A plaza abierta

Richard Salazar Medina

El miércoles pasado se llevó a cabo en Quito y en varias capitales de provincia la marcha convocada por colectivos de trabajadores. El objetivo fue exigir la lucha contra la corrupción y el apoyo a la consulta popular. Si bien no fue tan multitudinaria como las que se llevaron a cabo contra el anterior régimen desde 2014, hubo una activa participación de representantes de obreros, trabajadores del sector público y personalidades de la Comisión Nacional Anticorrupción.

De partidos políticos, salvo la articulada presencia de la Unidad Popular, no hubo una participación muy evidente. Las consignas que más se escucharon fueron las referentes a la consulta popular y la exigencia de renuncia del vicepresidente Glas, quien encarna de manera irreversible en la ciudadanía, el imaginario de la corrupción.
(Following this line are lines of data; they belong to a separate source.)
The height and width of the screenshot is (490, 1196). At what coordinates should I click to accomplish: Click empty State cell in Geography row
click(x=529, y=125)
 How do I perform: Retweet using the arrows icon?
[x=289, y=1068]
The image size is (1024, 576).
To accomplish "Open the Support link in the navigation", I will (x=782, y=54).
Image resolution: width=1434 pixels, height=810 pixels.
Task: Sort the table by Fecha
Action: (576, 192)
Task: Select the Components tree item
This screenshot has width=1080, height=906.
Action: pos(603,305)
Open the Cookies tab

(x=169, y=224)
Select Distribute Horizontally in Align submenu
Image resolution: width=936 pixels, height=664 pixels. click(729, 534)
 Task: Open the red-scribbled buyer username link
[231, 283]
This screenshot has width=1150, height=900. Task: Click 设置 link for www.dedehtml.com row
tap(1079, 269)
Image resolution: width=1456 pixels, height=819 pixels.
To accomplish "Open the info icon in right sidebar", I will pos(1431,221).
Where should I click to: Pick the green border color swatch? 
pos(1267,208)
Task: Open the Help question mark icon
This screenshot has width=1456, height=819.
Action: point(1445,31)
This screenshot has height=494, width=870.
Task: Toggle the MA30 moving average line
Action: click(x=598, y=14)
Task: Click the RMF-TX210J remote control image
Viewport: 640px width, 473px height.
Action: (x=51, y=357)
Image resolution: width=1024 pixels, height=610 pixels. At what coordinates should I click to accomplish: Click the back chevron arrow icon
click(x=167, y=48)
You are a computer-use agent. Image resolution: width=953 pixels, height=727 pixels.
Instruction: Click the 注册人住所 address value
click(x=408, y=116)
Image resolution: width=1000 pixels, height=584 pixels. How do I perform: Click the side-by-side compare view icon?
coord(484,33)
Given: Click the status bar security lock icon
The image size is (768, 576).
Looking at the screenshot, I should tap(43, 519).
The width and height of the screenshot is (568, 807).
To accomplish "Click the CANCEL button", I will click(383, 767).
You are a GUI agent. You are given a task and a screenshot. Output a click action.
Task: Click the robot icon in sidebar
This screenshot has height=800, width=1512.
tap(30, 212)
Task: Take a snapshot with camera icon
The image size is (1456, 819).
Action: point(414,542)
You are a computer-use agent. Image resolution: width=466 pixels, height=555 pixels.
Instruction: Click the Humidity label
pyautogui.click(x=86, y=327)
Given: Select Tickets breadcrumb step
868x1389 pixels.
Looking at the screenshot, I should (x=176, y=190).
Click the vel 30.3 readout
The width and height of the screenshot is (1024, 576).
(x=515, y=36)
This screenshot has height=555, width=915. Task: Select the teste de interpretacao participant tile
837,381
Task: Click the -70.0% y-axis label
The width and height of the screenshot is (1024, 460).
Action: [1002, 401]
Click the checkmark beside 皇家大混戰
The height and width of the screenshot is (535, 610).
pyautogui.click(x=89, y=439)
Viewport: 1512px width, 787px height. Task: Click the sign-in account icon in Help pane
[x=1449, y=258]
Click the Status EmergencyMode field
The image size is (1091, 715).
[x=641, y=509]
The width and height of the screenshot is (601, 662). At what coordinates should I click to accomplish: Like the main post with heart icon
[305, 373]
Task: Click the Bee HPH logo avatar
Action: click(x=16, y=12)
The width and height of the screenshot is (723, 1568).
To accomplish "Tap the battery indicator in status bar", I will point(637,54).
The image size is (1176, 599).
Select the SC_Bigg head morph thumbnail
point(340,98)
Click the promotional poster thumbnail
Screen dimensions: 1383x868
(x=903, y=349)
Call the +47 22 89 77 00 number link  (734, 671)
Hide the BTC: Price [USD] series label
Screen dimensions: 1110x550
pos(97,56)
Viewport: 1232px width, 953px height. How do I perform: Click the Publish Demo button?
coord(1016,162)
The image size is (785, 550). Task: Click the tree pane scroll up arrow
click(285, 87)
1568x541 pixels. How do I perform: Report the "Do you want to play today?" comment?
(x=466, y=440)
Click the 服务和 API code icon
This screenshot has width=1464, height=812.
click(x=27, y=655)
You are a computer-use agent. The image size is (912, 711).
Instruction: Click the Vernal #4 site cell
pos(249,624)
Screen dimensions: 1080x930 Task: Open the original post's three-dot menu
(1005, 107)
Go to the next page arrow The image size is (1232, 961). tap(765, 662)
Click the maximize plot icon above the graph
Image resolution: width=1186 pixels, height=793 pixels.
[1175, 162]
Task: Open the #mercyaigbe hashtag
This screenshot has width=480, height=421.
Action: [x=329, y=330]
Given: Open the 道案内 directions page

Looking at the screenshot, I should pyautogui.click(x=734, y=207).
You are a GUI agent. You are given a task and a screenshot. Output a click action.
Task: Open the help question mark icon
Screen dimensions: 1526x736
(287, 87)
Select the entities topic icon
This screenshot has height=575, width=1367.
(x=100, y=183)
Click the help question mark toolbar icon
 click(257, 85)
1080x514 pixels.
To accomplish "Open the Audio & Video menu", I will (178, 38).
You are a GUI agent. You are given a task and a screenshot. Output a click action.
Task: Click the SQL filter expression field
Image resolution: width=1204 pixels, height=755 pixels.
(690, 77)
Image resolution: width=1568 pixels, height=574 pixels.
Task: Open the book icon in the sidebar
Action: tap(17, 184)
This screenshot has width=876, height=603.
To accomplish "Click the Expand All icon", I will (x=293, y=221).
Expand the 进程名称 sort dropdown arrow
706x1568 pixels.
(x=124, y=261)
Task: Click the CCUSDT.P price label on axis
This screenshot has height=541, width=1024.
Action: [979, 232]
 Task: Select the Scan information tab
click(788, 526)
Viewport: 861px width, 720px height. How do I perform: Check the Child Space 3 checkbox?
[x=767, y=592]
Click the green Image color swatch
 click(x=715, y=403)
No obstante, lo más relevante de esta convocatoria fue que por primera vez en diez años una manifestación popular tuvo acceso a la Plaza de la Independencia. Estábamos malacostumbrados a la afrenta autoritaria de encontrar dos manzanas a la redonda de la plaza un contingente de policía, caballería, mallas y púas, para que la marcha no llegara a este espacio que, al fin y al cabo, es la plaza central del país. Aún más, había personal de inteligencia y drones fotografiando a quienes participaban.

Impedir que una manifestación pacífica llegue a la plaza del pueblo disponiendo del espacio como si fuera privado, nos muestra la perspectiva que tenía el anterior gobierno: una lógica patrimonial, centralizada y no participativa de manejo del poder. Y es allí donde surge con más facilidad la corrupción.

Que el gobierno haya dejado que la marcha llegue hasta el Palacio y que una comitiva de ministros reciba a los representantes de las organizaciones, tiene una importancia simbólica enorme. Sin movilización social y sin diálogo con las organizaciones sociales y políticas no hay democracia. Solo resta que se hagan las preguntas apropiadas y que la consulta tenga éxito para empezar a desmontar el aparato de poder omnímodo que creó el correísmo.